Tennessee soybean growers Jimmy Barbour of Friendship and Keith Wilder of Millington as well as Tennessee Soybean Association & Tennessee Soybean Promotion Board Executive Director Parks Wells witnessed loading of the isolates on Tuesday. "We are pleased that soy can do so much good in the world," said Barbour. "The potential appetite for soy protein is projected to increase by 75% by 2025 as developing country populations grow and seek more protein in their diets."

"Sending soy to school children is an important use of our crop that will make an immediate difference in children's lives," said Wilder. "It also has a key long-term role to play as better diets help children learn and grow up to contribute to the economic progress of their countries.
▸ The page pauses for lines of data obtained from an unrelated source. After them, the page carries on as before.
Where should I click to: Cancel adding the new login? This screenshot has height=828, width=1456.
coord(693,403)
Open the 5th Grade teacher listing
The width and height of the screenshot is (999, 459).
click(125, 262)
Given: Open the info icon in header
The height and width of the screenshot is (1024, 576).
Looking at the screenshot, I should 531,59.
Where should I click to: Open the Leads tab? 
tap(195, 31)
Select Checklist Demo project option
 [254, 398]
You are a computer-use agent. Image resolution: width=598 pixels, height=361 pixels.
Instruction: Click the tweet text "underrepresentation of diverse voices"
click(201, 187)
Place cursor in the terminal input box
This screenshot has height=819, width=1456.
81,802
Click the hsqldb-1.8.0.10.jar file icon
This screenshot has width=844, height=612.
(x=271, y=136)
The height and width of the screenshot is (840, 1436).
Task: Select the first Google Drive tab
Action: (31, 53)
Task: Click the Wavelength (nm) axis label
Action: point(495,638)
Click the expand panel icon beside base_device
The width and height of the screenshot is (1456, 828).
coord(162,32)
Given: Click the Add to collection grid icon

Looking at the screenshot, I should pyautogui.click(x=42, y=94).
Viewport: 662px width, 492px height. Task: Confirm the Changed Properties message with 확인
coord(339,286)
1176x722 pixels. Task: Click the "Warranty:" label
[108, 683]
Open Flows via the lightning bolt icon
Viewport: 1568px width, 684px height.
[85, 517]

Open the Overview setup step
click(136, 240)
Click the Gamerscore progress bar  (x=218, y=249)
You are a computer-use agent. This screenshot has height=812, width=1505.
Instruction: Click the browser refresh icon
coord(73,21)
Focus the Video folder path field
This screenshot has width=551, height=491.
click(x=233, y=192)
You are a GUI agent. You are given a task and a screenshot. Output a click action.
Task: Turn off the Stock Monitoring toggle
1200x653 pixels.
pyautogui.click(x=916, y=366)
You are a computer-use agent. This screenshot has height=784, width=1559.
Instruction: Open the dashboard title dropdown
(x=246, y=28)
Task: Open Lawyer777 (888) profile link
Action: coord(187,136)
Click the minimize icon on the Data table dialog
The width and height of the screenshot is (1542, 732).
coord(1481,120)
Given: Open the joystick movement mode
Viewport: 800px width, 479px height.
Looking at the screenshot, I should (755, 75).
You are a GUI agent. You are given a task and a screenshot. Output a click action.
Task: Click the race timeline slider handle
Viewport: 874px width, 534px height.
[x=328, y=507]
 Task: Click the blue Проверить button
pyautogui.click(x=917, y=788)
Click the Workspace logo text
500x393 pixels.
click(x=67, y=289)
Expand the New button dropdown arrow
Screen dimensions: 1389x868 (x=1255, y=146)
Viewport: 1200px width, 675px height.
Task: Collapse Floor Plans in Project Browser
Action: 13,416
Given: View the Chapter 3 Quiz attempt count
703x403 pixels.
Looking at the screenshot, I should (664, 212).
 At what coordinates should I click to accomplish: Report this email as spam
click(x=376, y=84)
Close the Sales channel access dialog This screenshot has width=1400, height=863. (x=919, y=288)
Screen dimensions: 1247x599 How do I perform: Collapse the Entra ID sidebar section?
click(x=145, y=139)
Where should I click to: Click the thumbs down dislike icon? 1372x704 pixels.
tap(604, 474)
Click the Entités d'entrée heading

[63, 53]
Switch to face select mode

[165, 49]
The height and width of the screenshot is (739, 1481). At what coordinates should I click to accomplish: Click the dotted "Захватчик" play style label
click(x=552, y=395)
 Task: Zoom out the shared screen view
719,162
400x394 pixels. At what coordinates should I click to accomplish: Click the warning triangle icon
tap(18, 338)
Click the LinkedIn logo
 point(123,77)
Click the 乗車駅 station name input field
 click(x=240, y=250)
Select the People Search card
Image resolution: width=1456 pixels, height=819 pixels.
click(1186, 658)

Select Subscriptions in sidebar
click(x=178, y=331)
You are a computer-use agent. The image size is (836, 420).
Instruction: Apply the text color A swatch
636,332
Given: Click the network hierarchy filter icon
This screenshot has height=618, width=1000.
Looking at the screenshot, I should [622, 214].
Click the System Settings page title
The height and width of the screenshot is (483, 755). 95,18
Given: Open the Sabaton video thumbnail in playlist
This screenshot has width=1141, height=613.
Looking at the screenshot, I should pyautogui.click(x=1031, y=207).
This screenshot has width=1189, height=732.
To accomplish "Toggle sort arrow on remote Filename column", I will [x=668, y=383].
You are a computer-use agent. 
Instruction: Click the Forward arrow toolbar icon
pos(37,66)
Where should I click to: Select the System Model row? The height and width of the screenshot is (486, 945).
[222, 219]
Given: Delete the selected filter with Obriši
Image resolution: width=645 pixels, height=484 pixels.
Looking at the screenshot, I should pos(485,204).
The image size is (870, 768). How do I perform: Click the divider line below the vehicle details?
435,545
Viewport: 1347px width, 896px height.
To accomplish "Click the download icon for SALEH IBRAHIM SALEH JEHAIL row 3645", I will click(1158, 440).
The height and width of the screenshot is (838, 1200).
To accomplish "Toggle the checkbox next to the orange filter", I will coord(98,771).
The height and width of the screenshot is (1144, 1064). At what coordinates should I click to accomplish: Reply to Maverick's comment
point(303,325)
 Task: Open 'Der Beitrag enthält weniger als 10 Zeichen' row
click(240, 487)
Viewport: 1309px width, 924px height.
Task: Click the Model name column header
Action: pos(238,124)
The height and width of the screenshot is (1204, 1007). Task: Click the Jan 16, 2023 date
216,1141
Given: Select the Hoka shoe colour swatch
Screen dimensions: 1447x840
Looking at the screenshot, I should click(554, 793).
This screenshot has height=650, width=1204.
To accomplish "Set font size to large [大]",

Lifting low-income consumers out of poverty is the most important factor in future global demand for food.

"In addition to giving product, Solae's involvement has been to provide nutrition education.  Childhood is a critical time for good nutrition, and this product delivers nutrients required by growing children," said Michele Fite, vice president of global strategy and marketing - Solae. "The soy protein will be used for a nutritionally-balanced beverage for the school children.  Shipping this soy protein to Liberia represents a very important milestone in a project that began about two years ago." 

Solae soy protein isolates are a plant-based, high quality and nutritionally complete source of protein that are used in many foods and beverages across the globe. The overall IRD project benefits 30,000 primary school children. Thanks to the isolates, it will offer protein-enriched beverages to school children in three counties in Liberia. In addition to boosting nutrition, the IRD effort works with local manufacturers to create jobs.